Site III is in the Serra do Amolar in the Brazilian Pantanal ecoregion, located in the states of Mato Grosso and Mato Grosso do Sul, Brazil (−17° 57′ 40.7″N, −57° 28′ 48.3″E to −18° 11′ 53.8″N, −57° 23′ 20.1″E). This area ranges in altitude from ~80 m.a.s.l. on the banks of the Paraguay River to the highest peak at 1,000 m (Porfirio et al. 2014). Mean temperature is 25 °C (Rohli and Vega 2008; Fernandes et al. 2010) and the average annual rainfall is 1,400 mm, with variation between 800 and 1,600 mm, concentrated during the rainy season from January to June (ANA Agência Nacional das Águas et al. 2005). This area is characterized by a mosaic of forests and riparian forest along the Paraguay River (59%) and associated waterways and wetlands (35%), dry and humid savannahs (6%) (Porfirio et al. 2014; IBGE Instituto Brasileiro de Geografia e Estatística 2020). The areas surrounding the study site in the Serra do Amolar present a high deforestation index with extensive agricultural areas and urban regions (Casagrande and Santos-Filho 2019), though the study area consists of a series of contiguous private natural heritage reserves with no production activity and good forest cover.

Camera trapping

We conducted camera trapping surveys between the end of April and early August 2014 at Site I (both dry and rainy seasons), in April–May 2014 at Site II (rainy season), and December 2019–February 2020 at Site III (end of dry season and beginning of rainy season) without the use of any bait or lure. Despite season transitioning in Sites I and III, habitat conditions can be considered stable with no flooding occurring in and around camera grids. Furthermore, seasonal changes do not have a significant effect on ocelot relative abundance (Negrões et al. 2011) and occupancy (Massara et al. 2015).

We used a blocked design (i.e. two adjacent and subsequent blocks) at Site I, and a continuous design at Site II and Site III. Our camera grid consisted of 47 stations across 154.8 km² (Minimum Convex Polygon, MCP) at Site I, 53 stations across 151.3 km² at Site II, and 39 stations across 190 km² at Site III. The MCPs are of appropriate size for ocelot density studies (Massara et al. 2015; Rocha et al. 2016; Satter et al. 2019a). We used Cuddeback Attack (model: 1149) and Ambush (model: 1170) camera traps at Site I, Panthera cameras (Series 3 and 4) at Site II and Cuddeback (model: 1279) and Bushnell (model: 119876) camera traps at Site III. We programmed them for continuous operation of 24 h with a 30-s interval between photos.
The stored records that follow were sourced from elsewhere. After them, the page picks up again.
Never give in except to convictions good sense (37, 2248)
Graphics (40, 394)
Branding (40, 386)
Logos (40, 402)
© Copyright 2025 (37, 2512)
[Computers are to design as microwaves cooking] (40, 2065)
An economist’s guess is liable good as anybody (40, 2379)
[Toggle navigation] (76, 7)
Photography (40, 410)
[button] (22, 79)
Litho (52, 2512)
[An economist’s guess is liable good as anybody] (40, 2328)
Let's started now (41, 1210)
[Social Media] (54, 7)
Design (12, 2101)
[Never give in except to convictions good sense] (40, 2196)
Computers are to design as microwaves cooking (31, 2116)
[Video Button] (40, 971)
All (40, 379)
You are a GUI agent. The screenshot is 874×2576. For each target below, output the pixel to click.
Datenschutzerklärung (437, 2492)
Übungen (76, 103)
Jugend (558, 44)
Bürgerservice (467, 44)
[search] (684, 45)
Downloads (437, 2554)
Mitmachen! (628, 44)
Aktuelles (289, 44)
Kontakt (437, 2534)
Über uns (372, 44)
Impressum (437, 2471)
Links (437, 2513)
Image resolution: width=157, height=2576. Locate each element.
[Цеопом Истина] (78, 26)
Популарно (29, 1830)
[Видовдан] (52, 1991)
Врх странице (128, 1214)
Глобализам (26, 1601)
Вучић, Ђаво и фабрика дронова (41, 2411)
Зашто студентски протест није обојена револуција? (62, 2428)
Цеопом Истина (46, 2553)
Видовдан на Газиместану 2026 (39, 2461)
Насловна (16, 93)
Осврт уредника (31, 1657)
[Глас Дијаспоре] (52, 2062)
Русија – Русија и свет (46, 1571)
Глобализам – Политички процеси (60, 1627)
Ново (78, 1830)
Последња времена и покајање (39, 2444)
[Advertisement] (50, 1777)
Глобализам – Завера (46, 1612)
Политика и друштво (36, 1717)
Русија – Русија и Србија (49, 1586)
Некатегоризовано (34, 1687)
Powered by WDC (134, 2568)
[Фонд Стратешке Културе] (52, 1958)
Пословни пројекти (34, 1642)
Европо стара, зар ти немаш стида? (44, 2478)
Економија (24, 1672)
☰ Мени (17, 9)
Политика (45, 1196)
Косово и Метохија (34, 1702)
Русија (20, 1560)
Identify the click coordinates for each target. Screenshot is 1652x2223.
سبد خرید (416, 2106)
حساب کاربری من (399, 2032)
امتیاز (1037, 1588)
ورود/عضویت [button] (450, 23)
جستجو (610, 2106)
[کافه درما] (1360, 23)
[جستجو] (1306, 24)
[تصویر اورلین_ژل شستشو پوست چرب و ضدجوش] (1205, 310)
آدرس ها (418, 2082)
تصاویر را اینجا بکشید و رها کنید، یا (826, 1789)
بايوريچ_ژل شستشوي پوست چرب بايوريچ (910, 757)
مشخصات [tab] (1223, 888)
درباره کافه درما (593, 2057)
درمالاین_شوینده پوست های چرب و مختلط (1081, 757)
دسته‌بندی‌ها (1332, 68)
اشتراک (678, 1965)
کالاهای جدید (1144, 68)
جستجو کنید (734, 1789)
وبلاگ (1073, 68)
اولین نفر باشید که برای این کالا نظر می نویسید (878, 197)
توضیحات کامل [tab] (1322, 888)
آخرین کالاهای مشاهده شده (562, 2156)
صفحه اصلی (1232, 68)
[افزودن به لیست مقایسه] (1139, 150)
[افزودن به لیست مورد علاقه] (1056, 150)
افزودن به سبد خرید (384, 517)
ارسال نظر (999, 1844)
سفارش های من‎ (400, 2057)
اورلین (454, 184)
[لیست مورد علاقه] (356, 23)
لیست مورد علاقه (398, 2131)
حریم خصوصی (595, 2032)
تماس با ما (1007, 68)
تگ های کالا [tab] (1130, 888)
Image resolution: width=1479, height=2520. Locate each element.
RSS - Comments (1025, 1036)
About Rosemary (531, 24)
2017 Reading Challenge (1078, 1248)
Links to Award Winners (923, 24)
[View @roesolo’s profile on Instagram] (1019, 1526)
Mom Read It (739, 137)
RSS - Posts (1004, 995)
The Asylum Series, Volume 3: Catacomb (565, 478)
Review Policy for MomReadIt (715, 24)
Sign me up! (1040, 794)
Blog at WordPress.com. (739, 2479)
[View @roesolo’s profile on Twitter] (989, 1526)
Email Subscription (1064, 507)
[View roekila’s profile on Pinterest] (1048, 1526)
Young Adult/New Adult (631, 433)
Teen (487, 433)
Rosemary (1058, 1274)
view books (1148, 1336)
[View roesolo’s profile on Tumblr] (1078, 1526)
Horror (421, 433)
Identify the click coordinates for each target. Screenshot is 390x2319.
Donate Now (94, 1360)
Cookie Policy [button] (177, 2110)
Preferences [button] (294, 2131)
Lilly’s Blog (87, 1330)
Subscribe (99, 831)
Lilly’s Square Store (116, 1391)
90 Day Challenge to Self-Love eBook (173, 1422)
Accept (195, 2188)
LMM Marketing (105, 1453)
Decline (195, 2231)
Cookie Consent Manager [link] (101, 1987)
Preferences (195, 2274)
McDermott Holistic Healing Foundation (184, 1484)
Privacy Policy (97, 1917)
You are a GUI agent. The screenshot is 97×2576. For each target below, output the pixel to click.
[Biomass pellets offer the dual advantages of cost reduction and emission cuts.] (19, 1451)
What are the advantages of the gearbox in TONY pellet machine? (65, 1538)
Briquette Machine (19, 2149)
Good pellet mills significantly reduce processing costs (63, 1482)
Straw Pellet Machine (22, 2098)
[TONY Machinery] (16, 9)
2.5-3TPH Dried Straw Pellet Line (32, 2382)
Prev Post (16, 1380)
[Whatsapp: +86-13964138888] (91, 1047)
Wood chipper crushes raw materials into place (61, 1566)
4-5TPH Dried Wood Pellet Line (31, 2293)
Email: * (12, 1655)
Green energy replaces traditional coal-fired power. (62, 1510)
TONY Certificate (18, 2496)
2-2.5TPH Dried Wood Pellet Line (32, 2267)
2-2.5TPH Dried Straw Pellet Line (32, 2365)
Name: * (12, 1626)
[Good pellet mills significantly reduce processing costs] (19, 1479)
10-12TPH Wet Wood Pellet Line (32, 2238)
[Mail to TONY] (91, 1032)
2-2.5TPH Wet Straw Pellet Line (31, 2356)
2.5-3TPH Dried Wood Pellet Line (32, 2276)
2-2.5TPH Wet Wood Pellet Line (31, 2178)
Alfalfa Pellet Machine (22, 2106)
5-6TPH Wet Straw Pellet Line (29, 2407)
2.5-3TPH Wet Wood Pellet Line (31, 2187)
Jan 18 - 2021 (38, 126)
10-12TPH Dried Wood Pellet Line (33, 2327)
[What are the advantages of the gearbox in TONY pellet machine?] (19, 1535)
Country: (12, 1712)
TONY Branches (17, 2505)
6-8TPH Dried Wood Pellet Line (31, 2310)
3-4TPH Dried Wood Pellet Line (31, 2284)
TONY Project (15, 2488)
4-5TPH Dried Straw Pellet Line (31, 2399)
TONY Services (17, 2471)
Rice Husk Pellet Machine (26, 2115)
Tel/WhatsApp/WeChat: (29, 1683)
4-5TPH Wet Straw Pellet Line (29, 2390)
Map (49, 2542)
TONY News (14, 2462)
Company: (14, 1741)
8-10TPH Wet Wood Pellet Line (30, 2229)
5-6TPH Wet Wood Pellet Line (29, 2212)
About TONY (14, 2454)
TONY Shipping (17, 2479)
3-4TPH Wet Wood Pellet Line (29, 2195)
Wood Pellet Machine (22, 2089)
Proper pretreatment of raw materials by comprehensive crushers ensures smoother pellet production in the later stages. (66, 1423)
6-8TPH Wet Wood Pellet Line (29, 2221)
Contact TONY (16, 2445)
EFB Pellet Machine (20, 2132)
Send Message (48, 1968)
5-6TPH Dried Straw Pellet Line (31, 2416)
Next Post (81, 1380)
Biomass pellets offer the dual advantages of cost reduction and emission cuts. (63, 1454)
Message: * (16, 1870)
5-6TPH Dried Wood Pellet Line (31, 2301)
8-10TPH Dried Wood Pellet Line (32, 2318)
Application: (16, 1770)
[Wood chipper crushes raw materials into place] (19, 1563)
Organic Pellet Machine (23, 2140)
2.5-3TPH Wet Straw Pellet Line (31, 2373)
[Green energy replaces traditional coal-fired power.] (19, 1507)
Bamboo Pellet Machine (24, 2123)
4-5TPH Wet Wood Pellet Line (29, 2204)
We checked cameras every 30 days where necessary to change batteries and retrieve memory cards.

The studies were originally designed to estimate jaguar densities (Boron et al. 2016a) but we kept a conservative distance between camera stations in order to obtain robust data for the wider mammal community. At all three sites we placed paired camera stations in a grid with a spacing of 1.6 ± 0.2 km, which covered all habitats of the regions, and at a height of 0.40 m from the ground level. Paired cameras ensure photographing both flanks of each passing individual, enabling individual identification. Where possible we placed cameras on trails to maximize carnivore capture probability. The distance between stations is consistent with previous ocelot density studies (Salvador and Espinosa 2015; Rocha et al. 2016; Satter et al. 2019a) and is appropriate when considering ocelot home ranges estimates (Salvador and Espinosa 2015; Satter et al. 2019a). Finally, we limited the surveys to less than 100 days. Overall, our study design complies with capture recapture model assumptions at all three sites, that is populations can be considered closed and stable due to the short sampling period, and all individuals should have at least some probability of being captured (Otis et al. 1978; White 1982).

Data analysis

We identified ocelot individuals from their spot patterns and their sex based on photographic evidence of external genitalia. We then estimated density fitting SECR models in a maximum likelihood framework (Borchers and Efford 2008; Efford et al. 2009) and using the package “secr” in R (Efford 2020). SERC models use individual spatial locations to define their activity centers (or home range centers) and then estimate density of these centers across a polygon that includes the camera grid (Efford 2004; Royle and Young 2008).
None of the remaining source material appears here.